(Collected data entries)
★ ★ ★ ★ ★

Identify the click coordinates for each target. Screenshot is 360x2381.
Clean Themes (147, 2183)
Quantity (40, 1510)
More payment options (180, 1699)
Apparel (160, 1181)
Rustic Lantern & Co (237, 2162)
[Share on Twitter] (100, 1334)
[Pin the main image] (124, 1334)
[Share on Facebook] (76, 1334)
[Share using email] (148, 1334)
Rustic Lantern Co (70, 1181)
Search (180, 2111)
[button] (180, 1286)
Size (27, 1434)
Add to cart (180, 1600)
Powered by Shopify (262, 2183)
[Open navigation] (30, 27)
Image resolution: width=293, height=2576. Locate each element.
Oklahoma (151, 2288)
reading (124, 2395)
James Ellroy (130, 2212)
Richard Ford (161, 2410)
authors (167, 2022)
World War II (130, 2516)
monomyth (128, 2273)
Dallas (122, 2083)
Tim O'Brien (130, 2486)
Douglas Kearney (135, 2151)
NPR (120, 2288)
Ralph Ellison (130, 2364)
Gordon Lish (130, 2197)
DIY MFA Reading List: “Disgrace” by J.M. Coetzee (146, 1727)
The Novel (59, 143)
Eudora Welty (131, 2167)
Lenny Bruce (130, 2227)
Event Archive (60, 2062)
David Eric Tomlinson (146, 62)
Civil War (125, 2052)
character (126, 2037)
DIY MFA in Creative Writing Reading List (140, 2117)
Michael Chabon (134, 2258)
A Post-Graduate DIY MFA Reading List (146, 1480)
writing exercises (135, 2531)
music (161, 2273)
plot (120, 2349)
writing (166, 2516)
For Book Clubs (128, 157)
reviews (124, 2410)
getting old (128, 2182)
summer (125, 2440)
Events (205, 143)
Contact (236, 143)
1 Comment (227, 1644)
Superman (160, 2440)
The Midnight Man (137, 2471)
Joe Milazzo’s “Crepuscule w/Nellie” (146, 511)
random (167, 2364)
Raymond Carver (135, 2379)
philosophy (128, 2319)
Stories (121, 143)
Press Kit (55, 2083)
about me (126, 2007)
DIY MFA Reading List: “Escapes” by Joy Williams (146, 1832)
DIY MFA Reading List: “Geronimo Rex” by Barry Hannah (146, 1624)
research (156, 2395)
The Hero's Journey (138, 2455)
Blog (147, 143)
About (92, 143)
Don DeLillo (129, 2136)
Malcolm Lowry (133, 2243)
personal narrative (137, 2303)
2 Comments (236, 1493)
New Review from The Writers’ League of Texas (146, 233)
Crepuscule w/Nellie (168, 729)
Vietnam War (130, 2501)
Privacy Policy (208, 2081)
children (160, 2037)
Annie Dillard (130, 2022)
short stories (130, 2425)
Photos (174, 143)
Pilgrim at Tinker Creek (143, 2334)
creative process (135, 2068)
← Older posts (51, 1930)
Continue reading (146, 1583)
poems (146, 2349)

★ ★ ★ ★ ★

- Try it
Set down, from the entries above, exactly the lines from the one with "Tim O'Brien (130, 2486)" up to and including the one with "Event Archive (60, 2062)", and no other lines.

- Problem solution
Tim O'Brien (130, 2486)
Douglas Kearney (135, 2151)
NPR (120, 2288)
Ralph Ellison (130, 2364)
Gordon Lish (130, 2197)
DIY MFA Reading List: “Disgrace” by J.M. Coetzee (146, 1727)
The Novel (59, 143)
Eudora Welty (131, 2167)
Lenny Bruce (130, 2227)
Event Archive (60, 2062)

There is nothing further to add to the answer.